On Fri, Jan 06, 2006 at 06:01:13PM -0600, Rob Landley wrote:
> Unfortunately, stock kernels don't let you just discard a system call, so you
> have to pass _something_ on to the underlying OS before you can resume from
> the ptrace. But you can change all the information both on the way in and on
> the way out, so what UML did was it turned all system calls into "getpid",
> which it then ignored the return value of in favor of doing its own system
> call handling. Stock kernels also don't allow one process to remap another
> process's memory, which is kind of important in context switching and meant
> that each process being traced had to be a separate PID on the host, because
> the UML kernel couldn't remap that process's page tables.
>
> Doing both of these things (a seperate host process for each UML process, and
> calling getpid() for all system calls), is what "Tracing Thread" mode did.
> The UML kernel was one thread among several, and it was kinda slow.
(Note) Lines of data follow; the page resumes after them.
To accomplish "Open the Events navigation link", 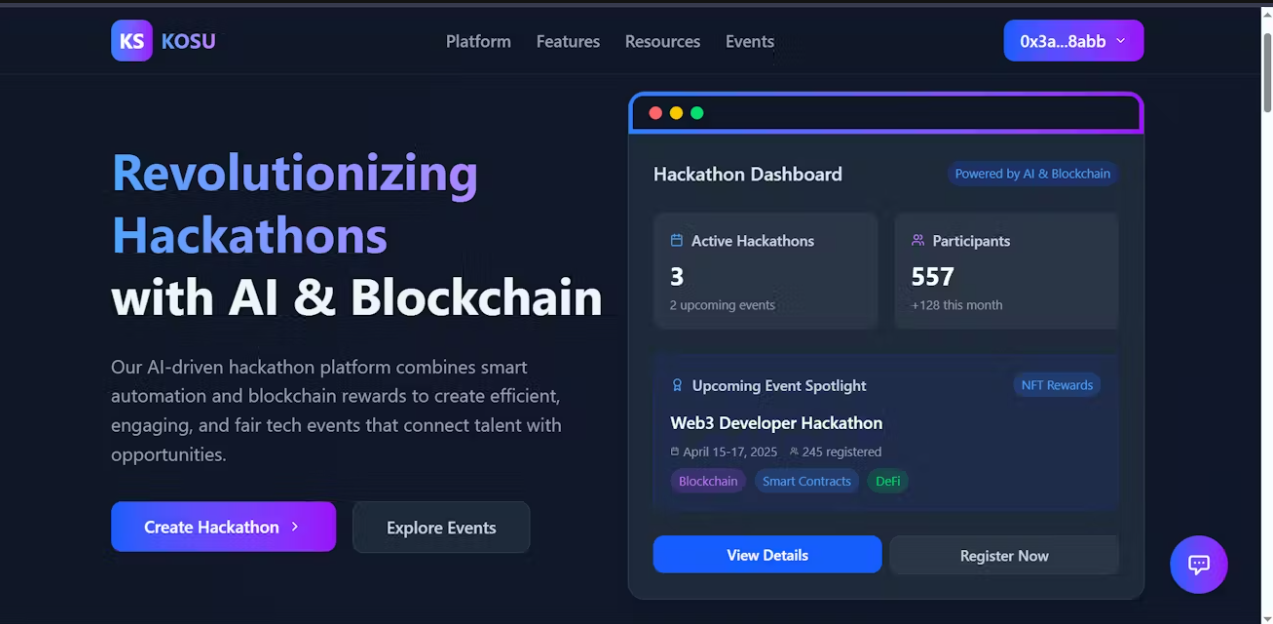I will (750, 41).
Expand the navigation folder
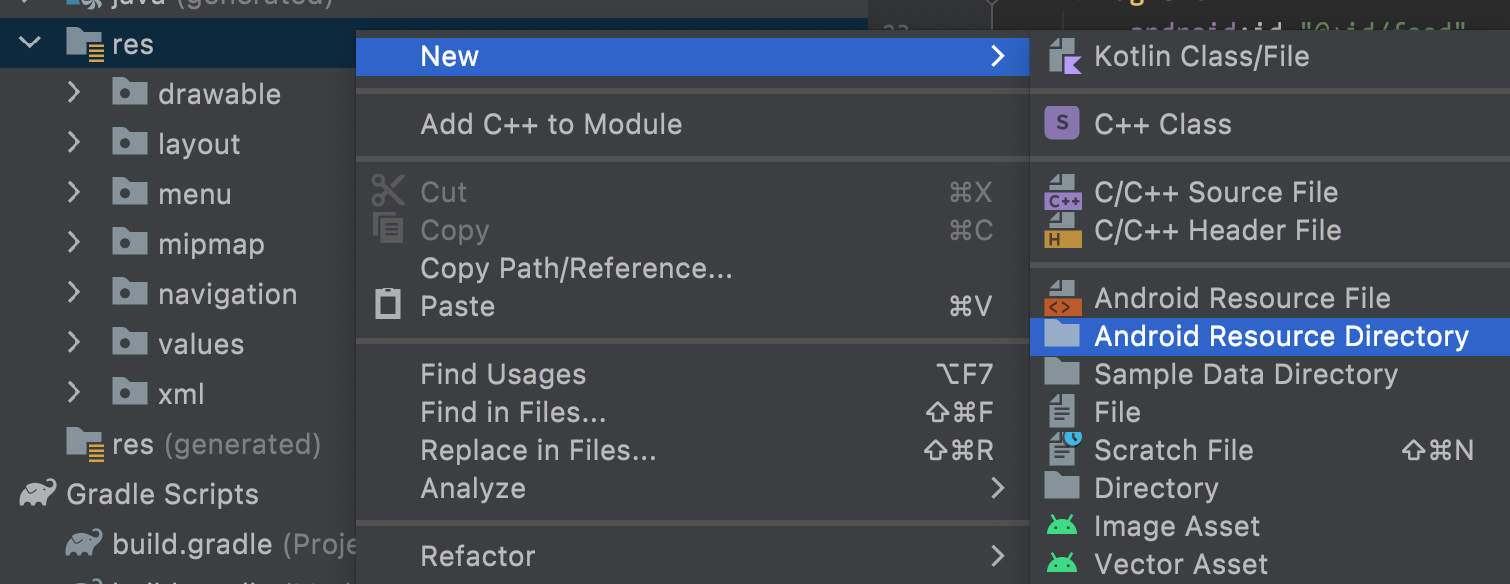 73,293
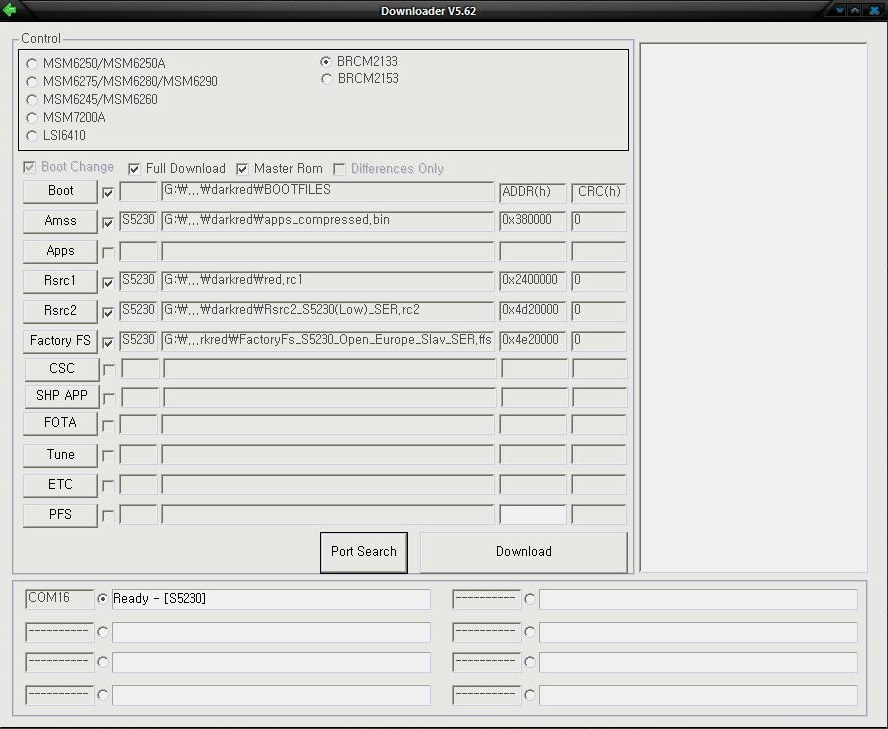Uncheck the Rsrc1 row checkbox
The image size is (888, 729).
pos(108,283)
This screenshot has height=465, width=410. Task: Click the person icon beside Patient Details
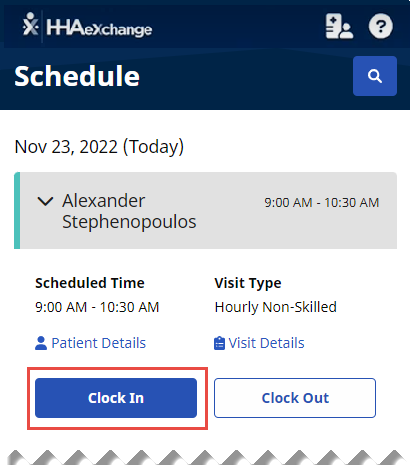[41, 343]
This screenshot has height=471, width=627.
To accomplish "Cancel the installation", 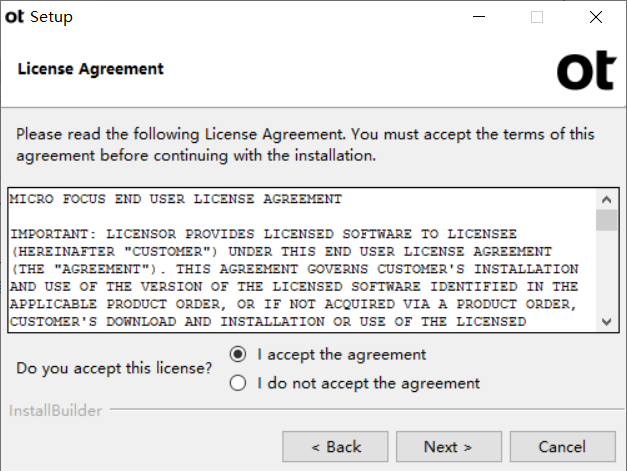I will pyautogui.click(x=562, y=447).
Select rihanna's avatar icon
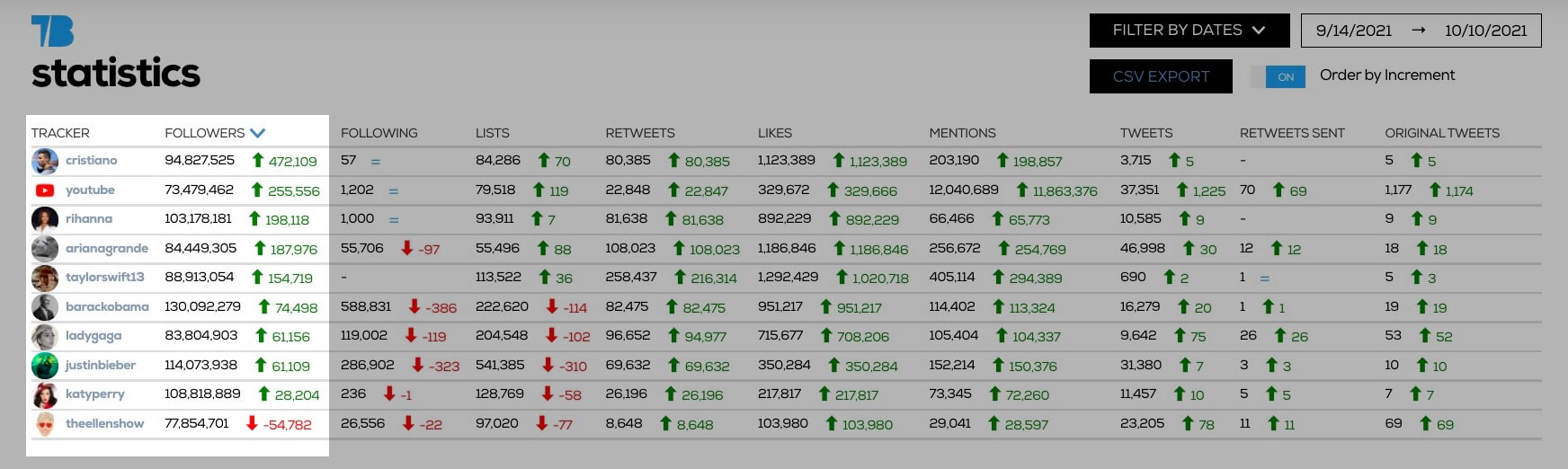 (x=45, y=219)
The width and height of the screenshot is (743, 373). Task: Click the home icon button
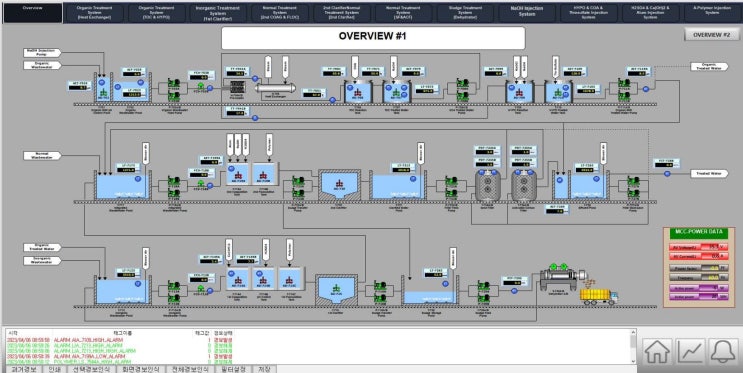point(657,352)
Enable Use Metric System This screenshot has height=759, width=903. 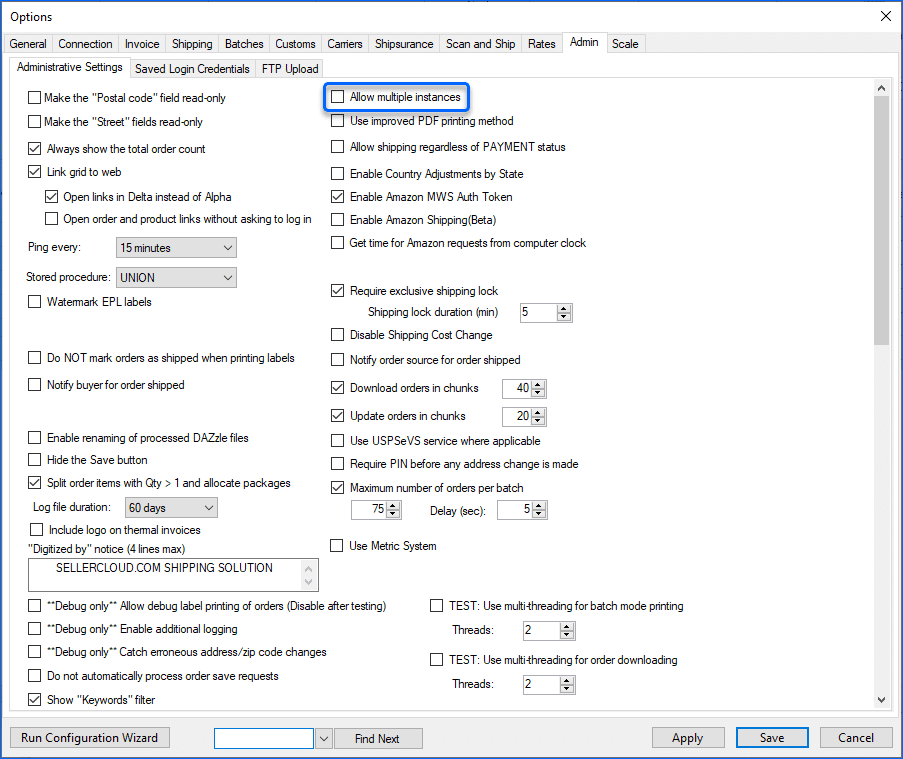pyautogui.click(x=337, y=545)
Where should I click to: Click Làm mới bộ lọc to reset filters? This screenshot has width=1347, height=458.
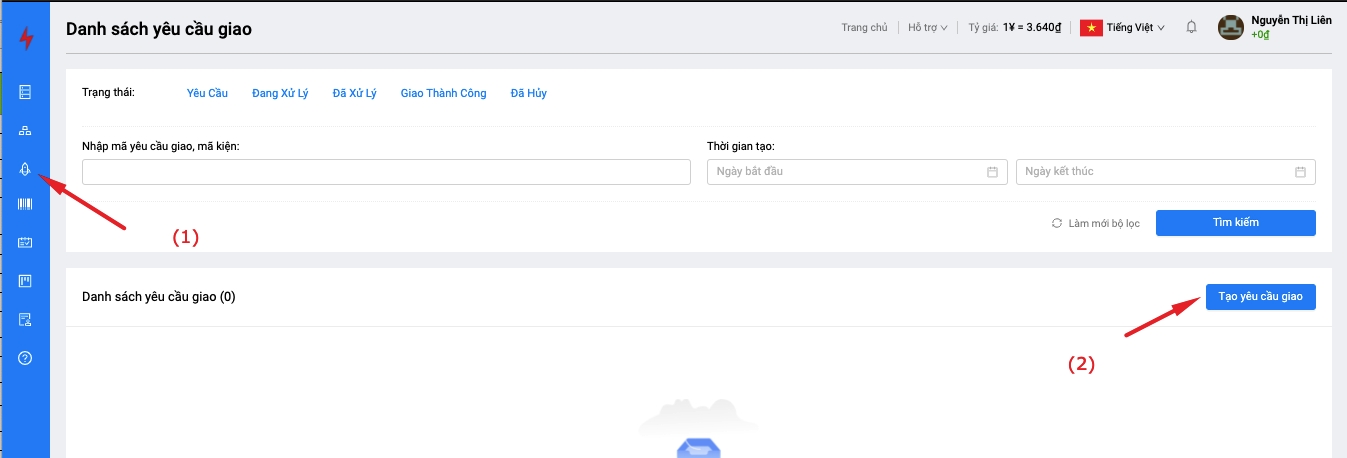tap(1096, 223)
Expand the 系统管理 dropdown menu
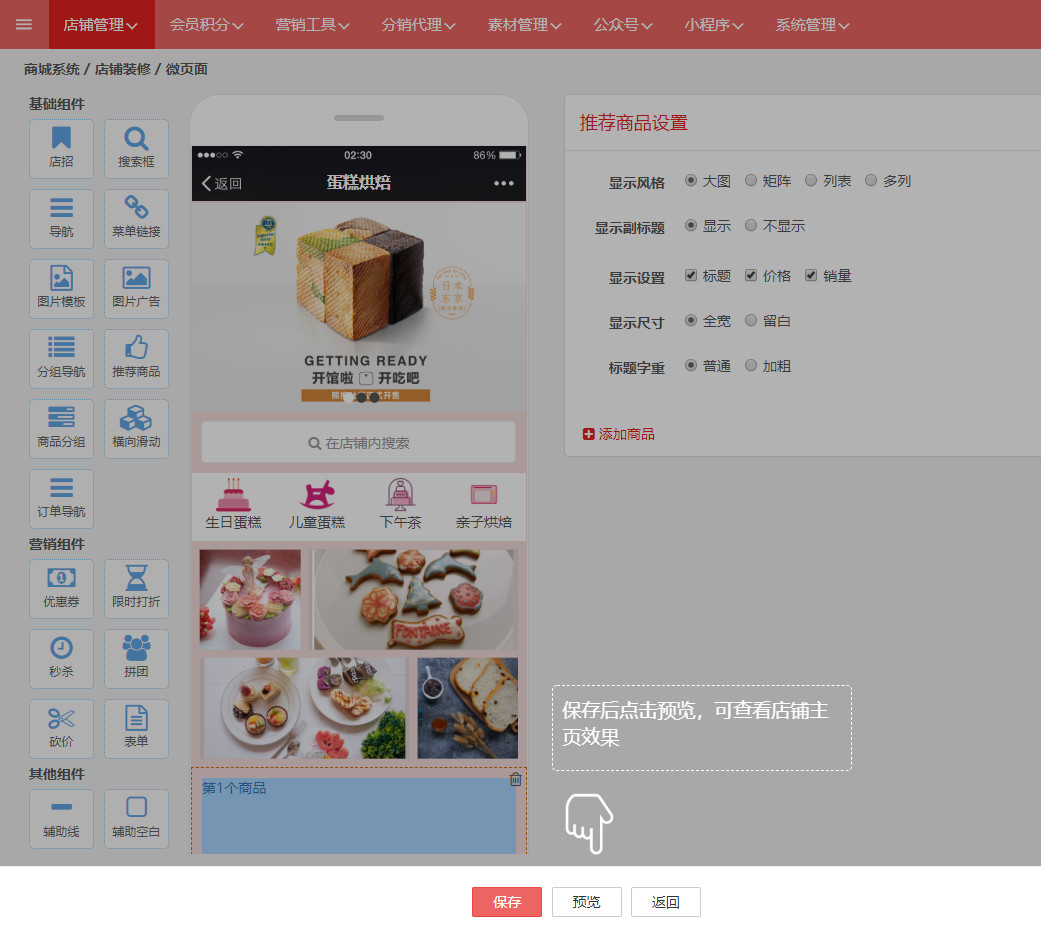The height and width of the screenshot is (929, 1041). (x=812, y=25)
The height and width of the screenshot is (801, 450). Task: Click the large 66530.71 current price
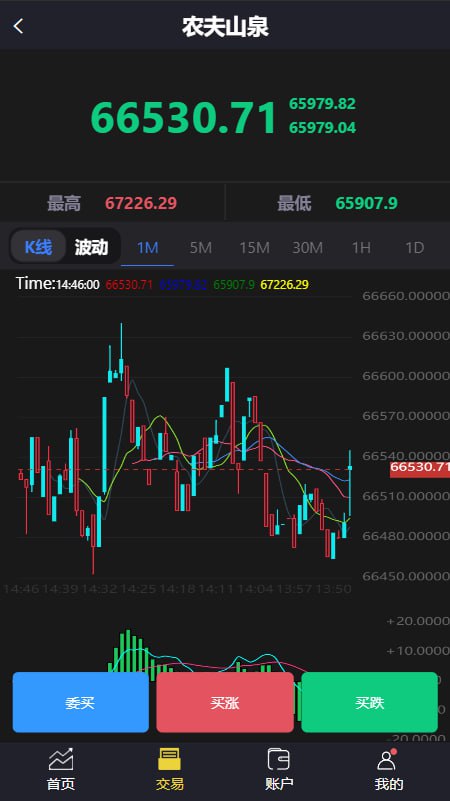(184, 118)
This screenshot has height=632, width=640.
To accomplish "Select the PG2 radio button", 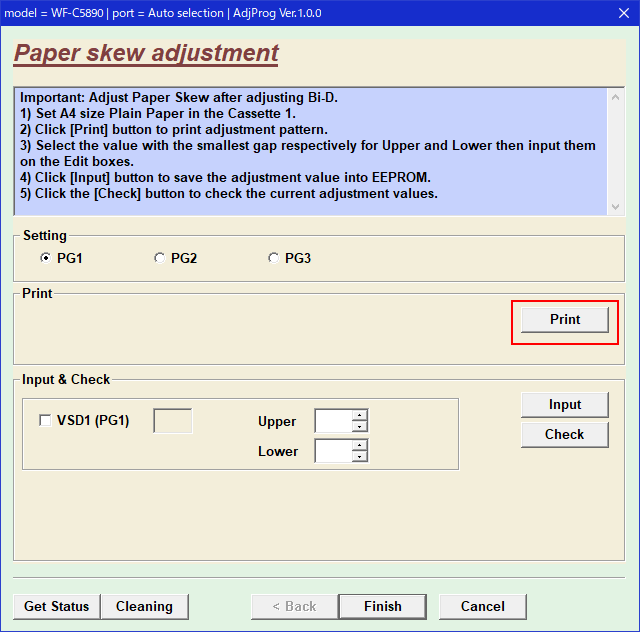I will (x=160, y=258).
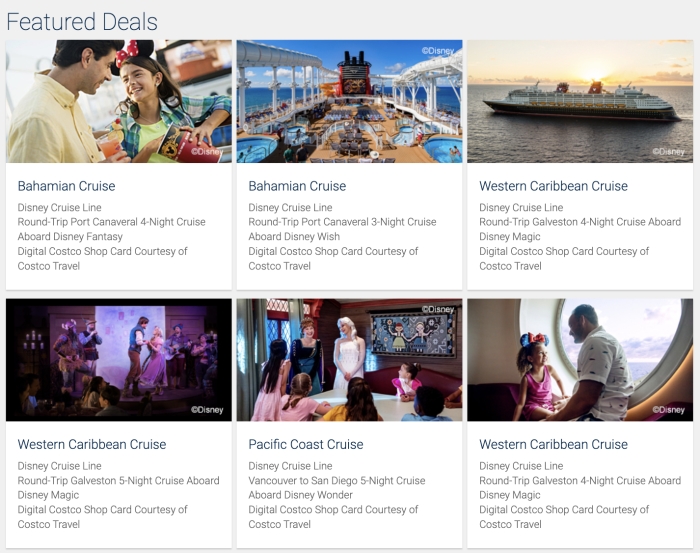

The skas vs tt distinction is the address space part of this. How we nullify
system calls is separate. That's the PTRACE_SYSCALL vs PTRACE_SYSEMU (which
is now in mainline) thing.
> Then somebody got drunk and came up with something extremely clever that I'm
> _still_ trying to get a clear explanation of, but they found out a way to run
> SKAS mode on an unmodified kernel by sacrificing a chicken or something, and
> this became known as "SKAS0" mode.
Hehe, that would be Blaisorblade - I've refrained from asking what he had
to sacrifice.
> It's not as fast as SKAS3 mode
> (sacrificing chickens takes time), but it's faster than TT mode and a lot
> less cluttered because you don't need a separate process on the host for each
> process running under User Mode Linux kernel.
skas0 still requires one host process per UML process. That's how it gets
host address spaces, which skas3 does using /proc/mm. In this sense, skas0
is sort of a cross between tt and skas3 modes.